Each year, the U.S. Internal Revenue Service (IRS) adjusts tax brackets for changes in the cost of living to calculate federal tax liability. Because the U.S. economy typically faces inflation each year, the IRS adjusts tax brackets upward.
Tax brackets represent the dollar amount that stratifies taxable income. Tax rates change in the U.S. progressive tax system; tax brackets provide limit values with which the tax rate changes. For instance, if a single individual earned a taxable income of $9,700 in 2020, he faces a 10% tax rate for federal income purposes, resulting in a total tax of $970. However, if an individual earned $36,900, he pays 10% on $9,700 and 12% on the remaining $27,200, resulting in a federal tax liability of $4,234.

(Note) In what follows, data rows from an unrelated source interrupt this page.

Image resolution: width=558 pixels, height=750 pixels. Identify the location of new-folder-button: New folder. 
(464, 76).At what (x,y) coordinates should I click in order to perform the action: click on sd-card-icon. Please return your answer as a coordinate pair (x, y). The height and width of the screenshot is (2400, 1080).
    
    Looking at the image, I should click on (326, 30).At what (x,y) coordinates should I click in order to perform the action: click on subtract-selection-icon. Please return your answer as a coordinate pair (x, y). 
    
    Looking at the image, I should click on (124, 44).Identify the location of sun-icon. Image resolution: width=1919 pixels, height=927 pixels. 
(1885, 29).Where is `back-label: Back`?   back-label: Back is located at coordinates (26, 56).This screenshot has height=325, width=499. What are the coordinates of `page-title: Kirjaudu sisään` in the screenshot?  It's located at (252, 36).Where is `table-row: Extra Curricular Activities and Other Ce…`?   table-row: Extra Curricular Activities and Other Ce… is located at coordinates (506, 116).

Every year, the IRS makes adjustments to personal exemption, standard deduction, tax brackets and other tax credits to account for changes in the cost of living. Even though U.S. tax rates may remain the same, changing tax brackets, deductions and credits affects the effective tax rate faced by individuals and corporations.
In 2014, the IRS changed all tax brackets across all filing statuses, thus changing the effective tax rate. For example, from 2013 to 2014 for single filing status, the IRS adjusted the 10% tax bracket cutoff value from $8,925 to $9,075; the 15% tax bracket cutoff value from $36,250 to $36,900; and the 25% tax bracket cutoff value from $87,850 to $89,350. For a single filing status, these changes represent an average increase of approximately 1.7% for tax brackets, which was close to the U.S. inflation rate of 1.6% in 2014.